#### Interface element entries
------

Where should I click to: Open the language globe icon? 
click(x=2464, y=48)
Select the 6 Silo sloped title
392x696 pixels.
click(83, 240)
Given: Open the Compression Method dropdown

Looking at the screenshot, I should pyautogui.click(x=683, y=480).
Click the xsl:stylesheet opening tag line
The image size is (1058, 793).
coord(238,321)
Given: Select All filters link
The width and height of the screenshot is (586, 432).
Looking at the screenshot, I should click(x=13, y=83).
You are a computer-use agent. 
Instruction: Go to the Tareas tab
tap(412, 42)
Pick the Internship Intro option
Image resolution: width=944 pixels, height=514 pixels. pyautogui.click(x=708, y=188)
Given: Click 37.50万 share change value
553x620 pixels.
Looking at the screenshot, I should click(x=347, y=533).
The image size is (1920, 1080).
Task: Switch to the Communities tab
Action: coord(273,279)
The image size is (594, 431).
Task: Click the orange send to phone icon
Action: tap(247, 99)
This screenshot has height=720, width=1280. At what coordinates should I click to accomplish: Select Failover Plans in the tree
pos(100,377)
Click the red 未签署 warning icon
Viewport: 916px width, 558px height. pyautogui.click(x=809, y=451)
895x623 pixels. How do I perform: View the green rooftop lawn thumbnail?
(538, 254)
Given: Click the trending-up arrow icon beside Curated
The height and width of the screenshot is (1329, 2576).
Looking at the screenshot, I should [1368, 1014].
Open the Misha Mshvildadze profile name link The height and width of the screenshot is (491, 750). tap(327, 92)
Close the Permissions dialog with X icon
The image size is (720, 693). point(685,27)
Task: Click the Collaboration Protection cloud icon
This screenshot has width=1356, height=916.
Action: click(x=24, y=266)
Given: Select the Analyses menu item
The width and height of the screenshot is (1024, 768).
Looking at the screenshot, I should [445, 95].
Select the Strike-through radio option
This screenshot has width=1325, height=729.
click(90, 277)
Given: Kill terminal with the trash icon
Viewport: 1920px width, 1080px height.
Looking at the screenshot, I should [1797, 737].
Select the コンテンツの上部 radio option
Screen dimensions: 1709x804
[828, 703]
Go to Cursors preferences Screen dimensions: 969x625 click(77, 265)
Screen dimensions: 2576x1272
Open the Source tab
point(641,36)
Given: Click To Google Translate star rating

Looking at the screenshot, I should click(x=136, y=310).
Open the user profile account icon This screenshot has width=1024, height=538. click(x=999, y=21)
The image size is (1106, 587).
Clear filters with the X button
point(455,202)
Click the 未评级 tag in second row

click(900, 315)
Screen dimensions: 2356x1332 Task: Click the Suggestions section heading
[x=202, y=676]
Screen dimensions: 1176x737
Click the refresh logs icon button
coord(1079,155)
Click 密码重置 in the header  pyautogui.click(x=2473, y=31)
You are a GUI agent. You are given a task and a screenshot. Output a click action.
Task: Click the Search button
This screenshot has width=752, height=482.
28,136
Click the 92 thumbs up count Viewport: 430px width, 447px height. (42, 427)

------

#### WHAT TO WORK ON
Which lines in the entries above contain the string "button"? Gather and copy each of them, counting only matches in the same case.

#### SOLUTION BELOW
Clear filters with the X button
Click the refresh logs icon button
Task: Click the Search button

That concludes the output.